Shorter Andrew Klavan: “I’m a Dick”
by KTKJune 6th, 2008
Some clown named Andrew Klavan has an essay at the conservative New York City Journal chock full of his insights into family, media, and culture. Predictably, in telling us what’s wrong with all the above, he mostly just tells us what’s wrong with Andrew Klavan.
He opens by recalling a recent visit to a fourth-grade classroom in a “slum” (I assume he means a neighborhood where people make less money than him). The students, he assures us, were mesmerized by him and hung on his every word.
“Don’t take it personally,” the teacher told me brusquely. “It’s just that they’ve never seen anyone like you before. A man—obviously tough—who’s not a gangster.”
I don’t know how tough I am—they were fourth-graders; I guess I could’ve taken most of them in a fair fight one-on-one—but that’s not what she was getting at. Her point was that you have to take just one look at me to see what, in fact, I am: an unapologetic, because-I-said-so, head-of-household male. They used to call us “husbands” and “fathers” back in the day. That’s what these kids had never seen.

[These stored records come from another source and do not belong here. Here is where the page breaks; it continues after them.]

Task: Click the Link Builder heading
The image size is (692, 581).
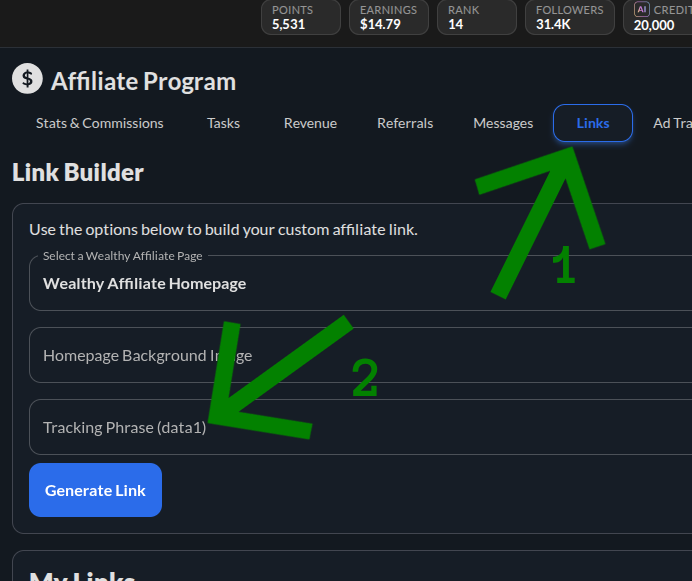Action: click(78, 172)
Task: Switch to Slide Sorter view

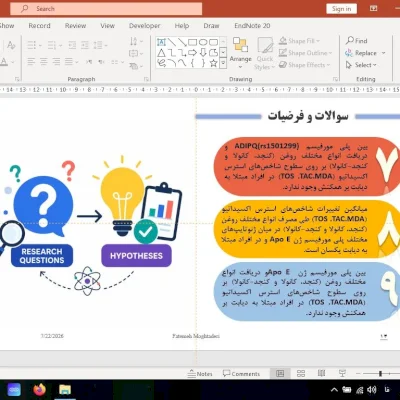Action: (301, 373)

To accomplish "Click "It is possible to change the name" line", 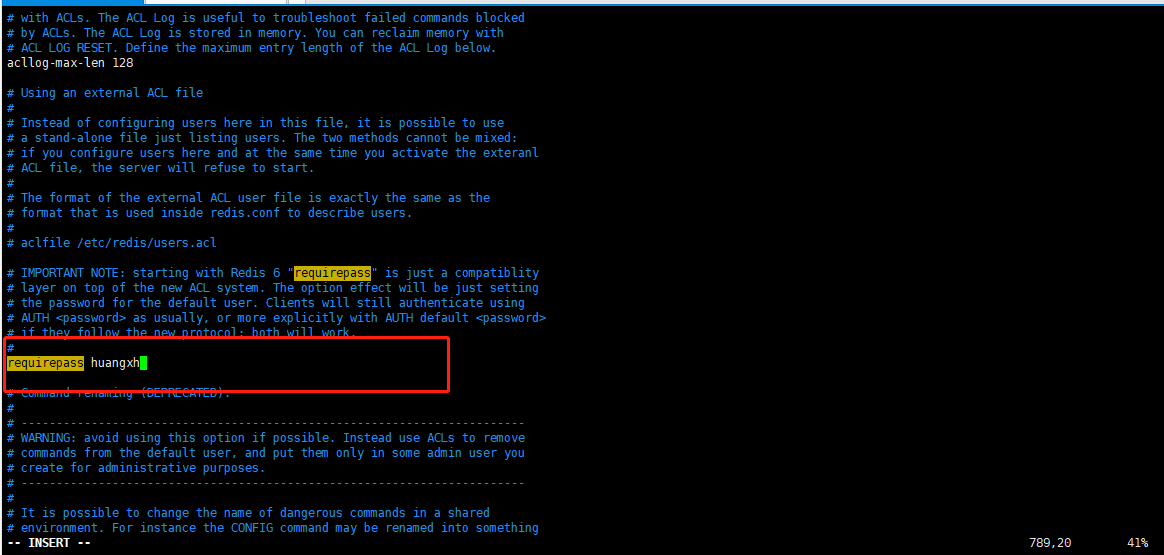I will coord(248,513).
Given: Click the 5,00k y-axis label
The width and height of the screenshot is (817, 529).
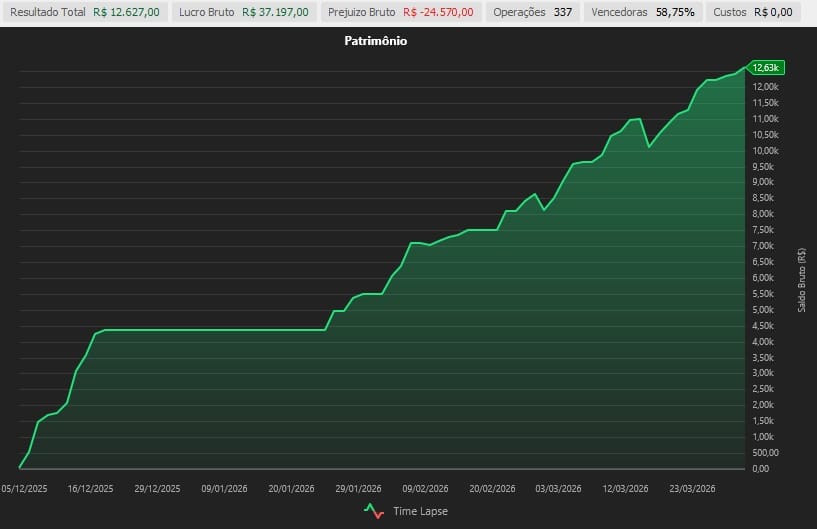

From there he seques into the usual rant about the “heart breaking” phenomenon of “illegitimate” children who have their mothers’ family names (yes, his heart breaks over that), how poverty is no big deal because you can always just get a job and “beat” it, how “the culture” has abandoned children, dooming them to a life without virtue and liberty, and how “the media” are all owned by dirty liberals bent on destroying “the culture” by shutting out conservative thought. (His Web site boasts of his 8 published murder-mystery novels and 4 Hollywood movie deals or screenplays. I guess it must have been some other liberal media he was referring to.) He throws in some kind of pseudo-philosophical circular reasoning (”Personal behavior in a free society has to be a matter of choice—choice without which there is no virtue—virtue without which a society can’t be free.”) to establish his credentials as a conservative intellectual. (His check from the American Enterprise Institute must be late this month.)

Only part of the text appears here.